Of all the games played in division I college football, only a fraction of them have any importance at all. Here’s why.

Start of the season. If you aren’t in the top two or three conferences, you already lose. Thanks for (not) playing, better luck next year (or not, you’ll never have a chance, but that’s okay. “Working as intended”)! It doesn’t matter if these teams win or lose their first game, because there is no possibility these teams can even attempt to compete for the championship, even if they win all their games. None of their games have any importance.

After the first week of games, all teams who lost a game are eliminated (so their remaining games have zero importance)… unless you’re from a power conference or have a traditionally powerful program.

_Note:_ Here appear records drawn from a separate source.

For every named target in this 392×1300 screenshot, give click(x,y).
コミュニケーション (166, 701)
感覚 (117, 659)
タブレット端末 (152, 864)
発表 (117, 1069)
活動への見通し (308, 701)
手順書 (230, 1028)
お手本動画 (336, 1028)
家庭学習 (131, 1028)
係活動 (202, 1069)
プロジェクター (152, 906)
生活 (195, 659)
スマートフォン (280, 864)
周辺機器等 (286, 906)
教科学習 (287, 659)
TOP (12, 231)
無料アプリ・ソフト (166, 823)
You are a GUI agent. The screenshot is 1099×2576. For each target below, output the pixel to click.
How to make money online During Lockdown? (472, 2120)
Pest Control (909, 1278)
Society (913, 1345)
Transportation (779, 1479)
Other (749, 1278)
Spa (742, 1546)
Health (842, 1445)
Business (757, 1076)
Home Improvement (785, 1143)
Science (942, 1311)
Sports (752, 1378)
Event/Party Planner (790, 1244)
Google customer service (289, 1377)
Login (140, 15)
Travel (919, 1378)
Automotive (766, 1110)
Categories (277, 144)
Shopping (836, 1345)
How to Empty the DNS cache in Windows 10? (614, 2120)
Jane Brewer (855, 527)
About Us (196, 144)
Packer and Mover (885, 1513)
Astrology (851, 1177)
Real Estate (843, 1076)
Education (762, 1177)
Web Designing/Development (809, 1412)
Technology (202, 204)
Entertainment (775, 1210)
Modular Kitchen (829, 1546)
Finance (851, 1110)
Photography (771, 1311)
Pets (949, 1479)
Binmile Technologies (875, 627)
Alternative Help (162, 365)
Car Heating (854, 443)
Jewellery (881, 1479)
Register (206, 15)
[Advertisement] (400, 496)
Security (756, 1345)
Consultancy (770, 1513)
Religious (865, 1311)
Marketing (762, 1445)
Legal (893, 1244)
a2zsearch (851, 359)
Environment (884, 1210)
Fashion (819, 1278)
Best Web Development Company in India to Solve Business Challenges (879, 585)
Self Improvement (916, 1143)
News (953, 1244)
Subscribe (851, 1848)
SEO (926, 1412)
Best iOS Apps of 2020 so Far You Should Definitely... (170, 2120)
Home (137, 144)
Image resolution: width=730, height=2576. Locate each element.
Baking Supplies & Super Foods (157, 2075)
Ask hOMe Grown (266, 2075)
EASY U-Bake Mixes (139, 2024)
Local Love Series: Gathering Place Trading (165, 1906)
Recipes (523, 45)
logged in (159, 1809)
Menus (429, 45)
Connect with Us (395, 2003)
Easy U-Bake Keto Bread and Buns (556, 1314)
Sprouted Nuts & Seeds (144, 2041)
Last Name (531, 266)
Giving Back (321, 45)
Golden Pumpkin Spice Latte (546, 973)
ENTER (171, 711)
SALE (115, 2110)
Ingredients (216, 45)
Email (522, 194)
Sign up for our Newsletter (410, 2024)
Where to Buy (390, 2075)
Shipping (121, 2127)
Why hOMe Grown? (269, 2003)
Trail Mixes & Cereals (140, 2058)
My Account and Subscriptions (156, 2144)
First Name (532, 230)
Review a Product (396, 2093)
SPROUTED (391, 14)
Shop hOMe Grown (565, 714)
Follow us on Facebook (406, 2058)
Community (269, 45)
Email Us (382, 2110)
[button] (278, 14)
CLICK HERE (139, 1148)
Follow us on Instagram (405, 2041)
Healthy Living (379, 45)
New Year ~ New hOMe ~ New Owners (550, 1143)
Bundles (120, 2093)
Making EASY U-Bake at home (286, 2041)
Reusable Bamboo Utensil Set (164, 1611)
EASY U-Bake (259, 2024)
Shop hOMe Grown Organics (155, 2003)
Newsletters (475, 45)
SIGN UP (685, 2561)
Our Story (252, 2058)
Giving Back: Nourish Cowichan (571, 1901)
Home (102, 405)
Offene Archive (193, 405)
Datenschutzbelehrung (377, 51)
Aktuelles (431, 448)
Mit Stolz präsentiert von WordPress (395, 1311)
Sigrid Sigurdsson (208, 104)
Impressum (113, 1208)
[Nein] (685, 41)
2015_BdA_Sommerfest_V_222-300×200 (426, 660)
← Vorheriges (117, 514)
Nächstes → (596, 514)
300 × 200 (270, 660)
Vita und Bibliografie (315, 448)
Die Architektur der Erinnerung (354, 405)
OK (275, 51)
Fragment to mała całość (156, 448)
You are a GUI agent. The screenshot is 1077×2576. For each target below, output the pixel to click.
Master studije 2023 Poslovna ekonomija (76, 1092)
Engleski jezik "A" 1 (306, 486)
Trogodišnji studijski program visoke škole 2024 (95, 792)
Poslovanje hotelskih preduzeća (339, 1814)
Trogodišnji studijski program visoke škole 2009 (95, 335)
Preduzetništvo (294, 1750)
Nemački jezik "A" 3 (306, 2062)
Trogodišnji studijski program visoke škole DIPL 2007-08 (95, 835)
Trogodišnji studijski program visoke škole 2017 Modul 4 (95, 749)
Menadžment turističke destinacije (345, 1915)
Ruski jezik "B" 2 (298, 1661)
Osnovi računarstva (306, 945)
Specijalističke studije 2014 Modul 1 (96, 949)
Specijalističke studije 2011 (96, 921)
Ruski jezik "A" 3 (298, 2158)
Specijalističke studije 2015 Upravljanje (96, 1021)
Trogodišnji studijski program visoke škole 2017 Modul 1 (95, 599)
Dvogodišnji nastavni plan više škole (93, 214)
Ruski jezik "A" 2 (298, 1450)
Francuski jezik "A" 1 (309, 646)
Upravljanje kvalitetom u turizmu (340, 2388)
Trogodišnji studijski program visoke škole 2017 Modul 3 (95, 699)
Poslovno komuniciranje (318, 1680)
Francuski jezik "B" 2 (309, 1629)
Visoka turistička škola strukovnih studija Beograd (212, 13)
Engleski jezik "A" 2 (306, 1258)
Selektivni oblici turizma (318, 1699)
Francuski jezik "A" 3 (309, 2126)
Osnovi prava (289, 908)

Then it’s okay if you lose, because the early games have no importance for you either (are you following along? so far the only games that actually matter are those played by teams in power conferences WITHOUT traditionally powerful programs, that’s like twenty schools total). As everyone knows, it’s okay to lose a game at a power program, so long as you lose early. Because that’s not arbitrary…

So, now you’re left with about a dozen teams each year, after only a week of games, who are still playing meaningful games. And even then, if you’re a school like LSU or USC, your games aren’t even that important because apparently, sometimes it’s okay to even lose a second game and still get to play for the national championship, even if the rest of the Top 25 has only lost one game or none at all.

College football should just stop lying to the fans.

Tell that to LSU.

I’m a Georgia fan. The system did us no favors this year, or in years past.

Two or three? Do you even live in the US?

Bullshit. All they have to do is add some difficult OOC games. Penn State & FSU did it, so can everyone else.

Talk about moronic. Tell that to LSU, or OSU, or Florida, or Miami… this is boring…

Oh look, another qualifier. See the above point re OOC scheduling.

Cite? LSU didn’t have much of problem with late losses this year.

The rest of the paragraph makes no sense.
But whatever. Let’s do things the way every other college sport (the regular seasons of which nobody watches) does it. That way, we can water down the games & screw up a great sport, but we’ll have a National Champion that makes the NFL fans happy, by god.

Personally, I could give a shit.

I never said it was single elimination.